Il tema di fondo è se le tecnologie possano «assicurare la genuinità e veridicità delle attività svolte, se consentono al magistrato di cogliere le sfumature nelle risposte, il linguaggio del corpo. Come garantire - si domanda il magistrato - che la persona informata sui fatti e di cui si devono acquisire da remoto le dichiarazioni non subisca influenze proprio attraverso il device che gli permette il collegamento, o per esempio tramite il suo cellulare?».

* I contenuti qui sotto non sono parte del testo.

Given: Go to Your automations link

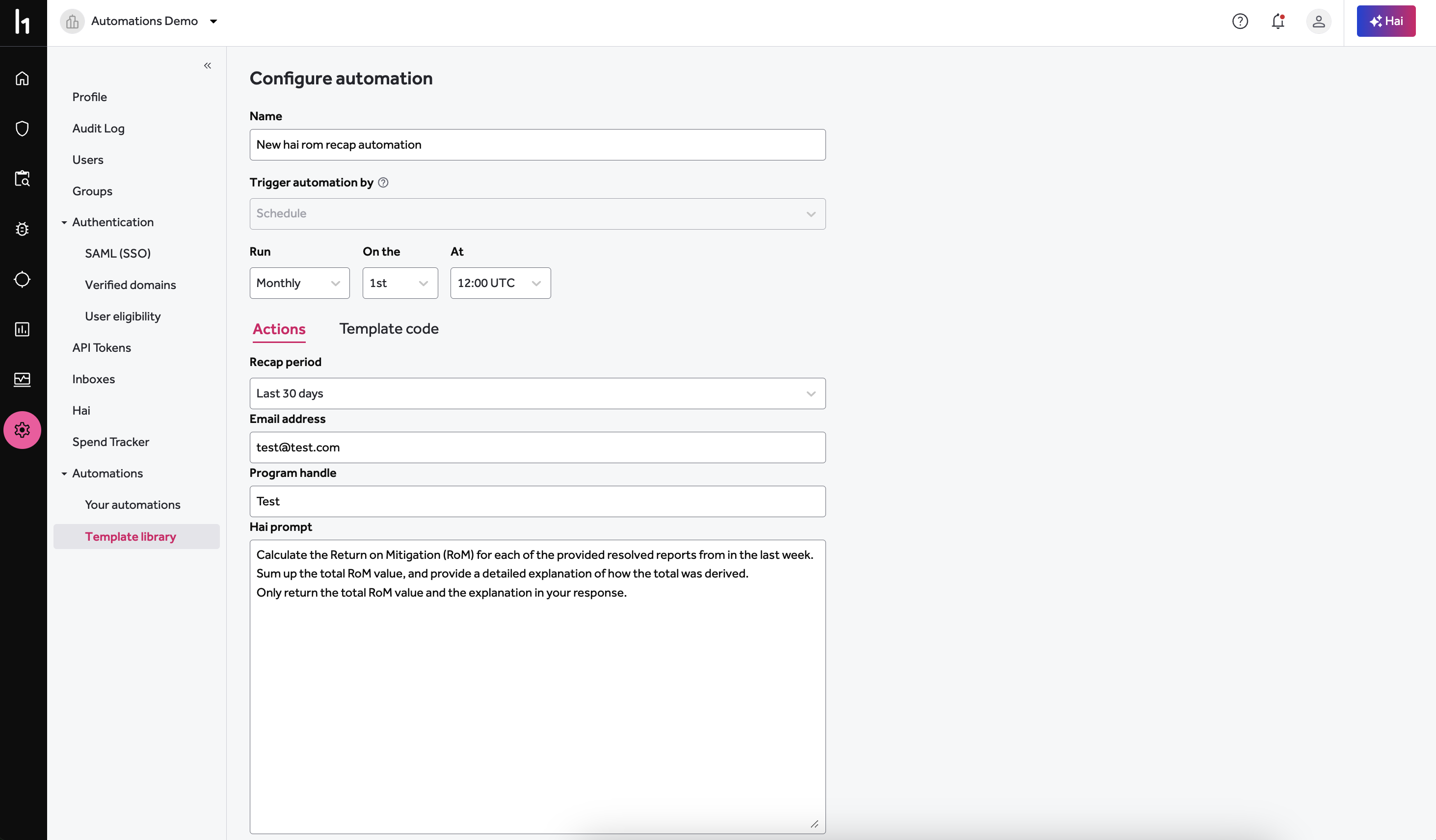Looking at the screenshot, I should pyautogui.click(x=132, y=504).
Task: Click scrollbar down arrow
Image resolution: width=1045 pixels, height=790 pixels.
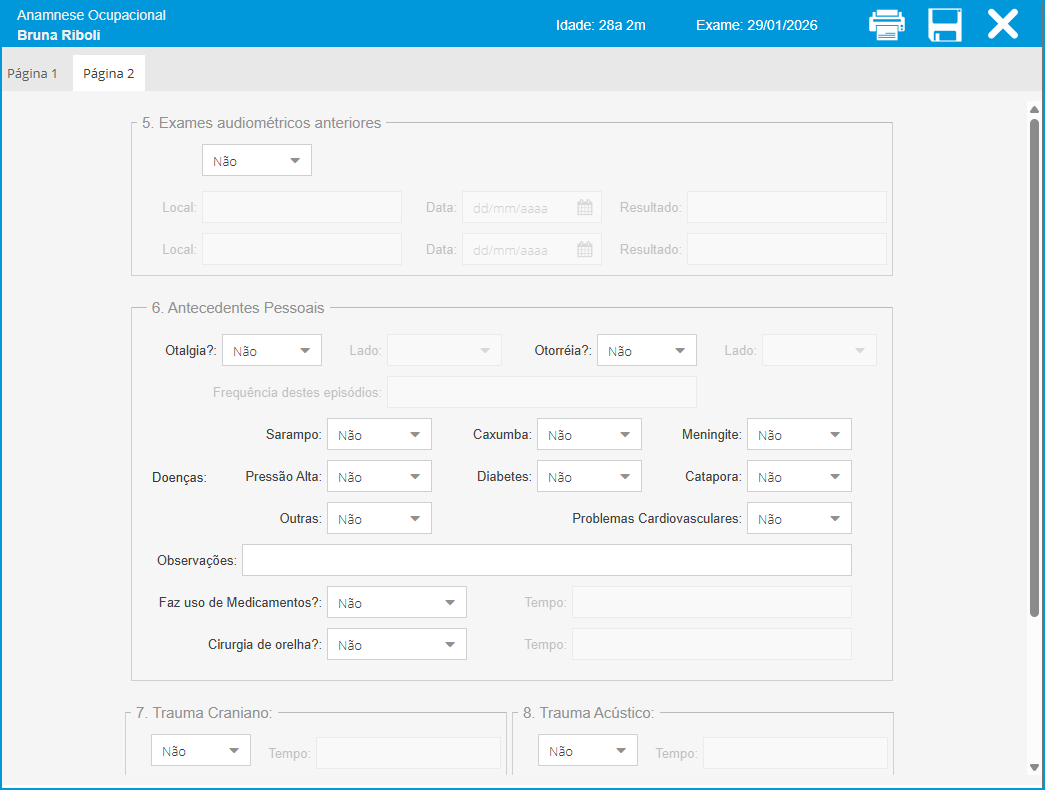Action: [1034, 767]
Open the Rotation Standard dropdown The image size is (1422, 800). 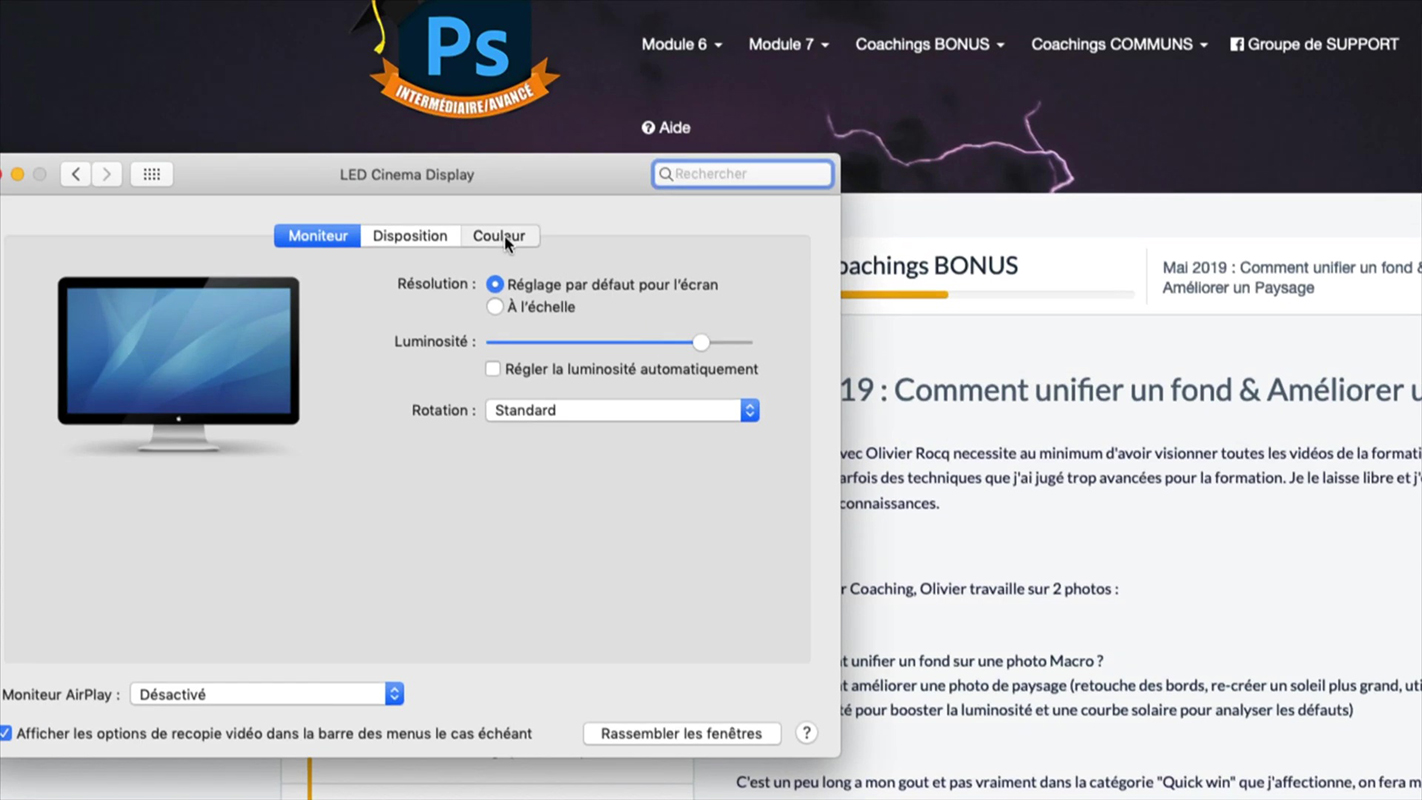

La pm della Procura di Milano ricorda il caso della «acquisizione di dichiarazioni da parte delle persone offese nei procedimenti per reati di violenza: questo tipo di atto di indagine, per essere svolto proficuamente, richiede la creazione di un rapporto empatico tra l’intervistatore e la vittima e mal si presta a essere realizzato da remoto». Lo scenario, infatti, vedrebbe «il pubblico ministero in collegamento dal suo ufficio, la psicologa in collegamento dal suo studio, la persona offesa, specie se convivente con l’aggressore, che dovrebbe inevitabilmente collegarsi da un posto di polizia o dalla sede dei servizi sociali». Ma non solo. «L’interrogatorio dell’indagato sottoposto a misura cautelare che avviene da remoto con l’indagato in collegamento dal posto di polizia in presenza della polizia giudiziaria, e il difensore collegato dal suo studio professionale, garantisce pienamente il diritto di difesa? Garantisce che non siano utilizzati metodi e tecniche idonei ad influire sulla libertà di autodeterminazione o ad alterare la capacità di ricordare e valutare i fatti?», si chiede ancora la dottoressa Perinu.

Il rischio, conclude il pm milanese, è che «il processo penale da remoto diventi l’anticamera del processo celebrato dall’intelligenza artificiale».